I had to replace the springs in all 7 mags to get them to stop doing this (with Wolf springs).

I have a new USPc 45 now - I anticipate having to do the same thing. Purchasing 7 magsprings wasn't cheap. I have 6 mags for my USPc 45 now - I guess Ill be planning for them to go south soon.

9mil
12-02-2008, 08:23 PM
The reason that people keep talking about cyclic fatigue is that in any well designed spring system it is the main cause for failure. I do not work for a gun company but I would assume they would not allow any plastic deformation in the normal displacement of a magazine. I'm a ME and I don't know of any engineer that would purposely design a spring to plastically deform under an expected displacement. Allowing this violates basic engineering principles. Unless someone that works for a gun company can verify they design magazine springs to plastically deform under normal magazine conditions; assuming cyclic fatigue to be the cause of failure is valid.

gunut45
12-03-2008, 07:44 PM
I meant 21 grams :) not 21 ounces. . .

12 x 21 grams = 252 grams divided by 28 grams in an ounce = 9 ounces. . .

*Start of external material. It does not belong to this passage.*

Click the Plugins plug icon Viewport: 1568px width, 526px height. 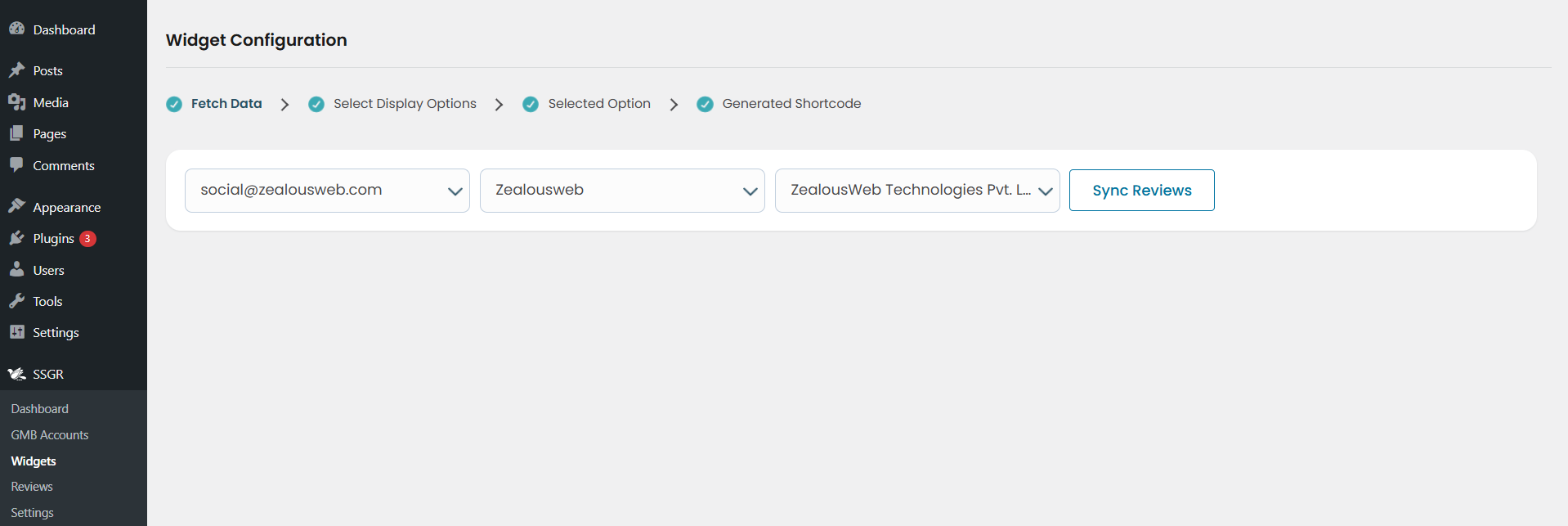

Like I said, 9 ounces is over half a pound (16 ounces in a pound). . . it is quite heavy. And also like I tried to say, it is the somewhat overcompressed design that is the culprit, and that is the reason that downloading by one is a VERY helpful technique to preserve the mag-spring-life. . . especially so if you always downloaded by one since new.

Thanks for the correction and for saving me from looking silly :)

you would think the design wouldn't allow for over compression. The mag and follower are HUGE compared to other mags.

orfeo
12-03-2008, 08:56 PM
I've got a CZ SP-01 (All steel CZ-75 with accessory rail)

It comes with mags that everyone calls 19-round mags, because they hold 19 rounds. But CZ calls them 18-round mags.

BytorJr
12-04-2008, 01:32 AM
While I don't deny that a stretched out spring will not function and that an over-compressed spring will also suffer damage, if a magazine is designed properly, the spring won't be over compressed; therefore, it should not degrade by just being loaded unless heat cycled a bunch.

Furthermore, just to add to the fray a little more, my USP has about 6000 rounds through it, on 4 magazines - and they are still tough to load the final 1 or 2 rounds.